In a recent decision, the Third Circuit held for the first time that a plaintiff may not bring claims alleging violations of Title VII of the Civil Rights Act of 1964 (Title VII) or the Americans with Disabilities Act (ADA) under 42 U.S.C. § 1983. This case is relevant to public employers such as municipalities and schools who are subject not only to general anti-discrimination employment statutes, but also to the protections of the United States Constitution.
In Cheryl Williams v. Penn. Human Relations Commission, No 16-4383, the plaintiff - an African-American woman employed by the Pennsylvania Human Relations Commission (PHRC) as a Human Relations Representative, claimed she had been harassed by her supervisors from 2009 to 2013. The plaintiff sought and was granted Family and Medical Leave Act (FMLA) leave through February 2014, but did not return to work and resigned her position. The plaintiff filed a charge with the Equal Employment Opportunity Commission (EEOC) and, after receiving a right-to-sue letter, filed suit in federal court. The plaintiff brought a claim against the PHRC for discrimination, hostile work environment and constructive discharge under Title VII and a § 1983 claim against her supervisors for violations of Title VII and the ADA.
The trial court granted the defendants' motion for summary judgment and the plaintiff appealed. The Third Circuit held "that plaintiffs may not seek damages under § 1983 for stand-alone violations of either Title VII or the ADA." The Court noted that while § 1983 provided a method of vindicating federal rights conferred elsewhere, Congress could foreclose a remedy under § 1983 explicitly by statute or by creating an enforcement scheme that is incompatible with enforcement under § 1983. Both Title VII and the ADA have the same enforcement scheme: an aggrieved party must file a charge with the EEOC within 300 days of the discriminatory employment practice or within 30 days following the termination of proceedings before a related state agency. This exhaustion of administrative remedies allows the EEOC the opportunity to remedy the alleged discrimination before a plaintiff may bring suit. Section 1983 has only one enforcement mechanism: an aggrieved party filing suit in federal court. Since Congress clearly intended that Title VII and ADA claims progress through the administrative process first, such claims may not be brought directly through § 1983.

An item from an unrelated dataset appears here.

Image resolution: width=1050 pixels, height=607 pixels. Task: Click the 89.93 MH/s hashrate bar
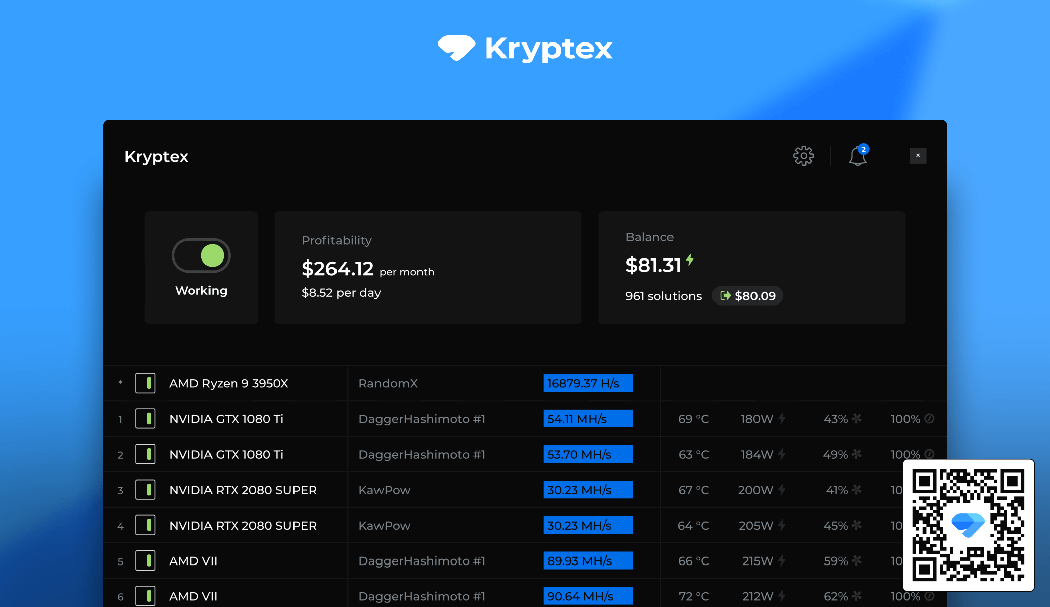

In addition, the Court of Appeals noted that Title VII and the ADA impose liability on employers. Allowing a plaintiff to bring such claims under § 1983 would allow claims against individuals such as supervisors in employment discrimination suits.

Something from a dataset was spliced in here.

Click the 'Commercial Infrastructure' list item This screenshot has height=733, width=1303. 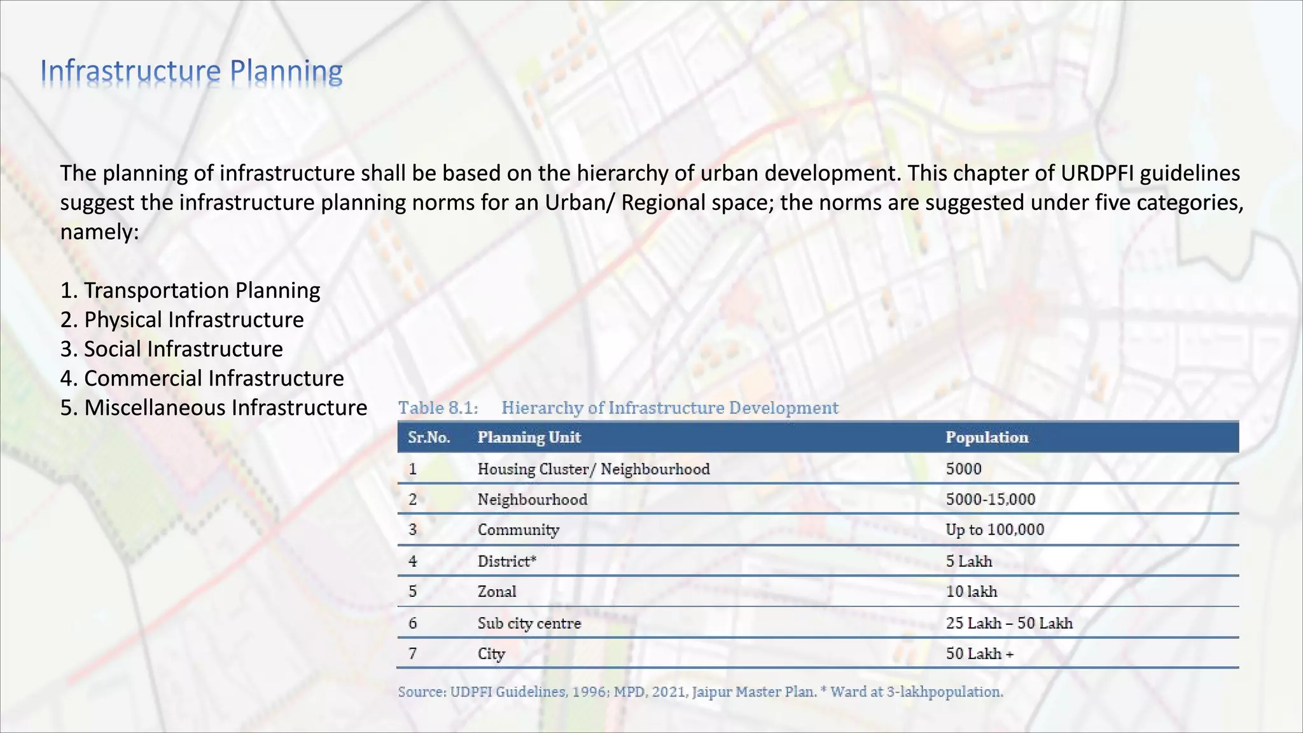tap(202, 379)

Comment: The Third Circuit's decision clearly defines the procedural requirements plaintiff employees must meet prior to bringing suit under Title VII and the ADA and prevents them from bootstrapping such claims using § 1983. Public employers should continue to train employees, supervisors and officials regarding harassment and discrimination and act promptly to investigate complaints and respond appropriately.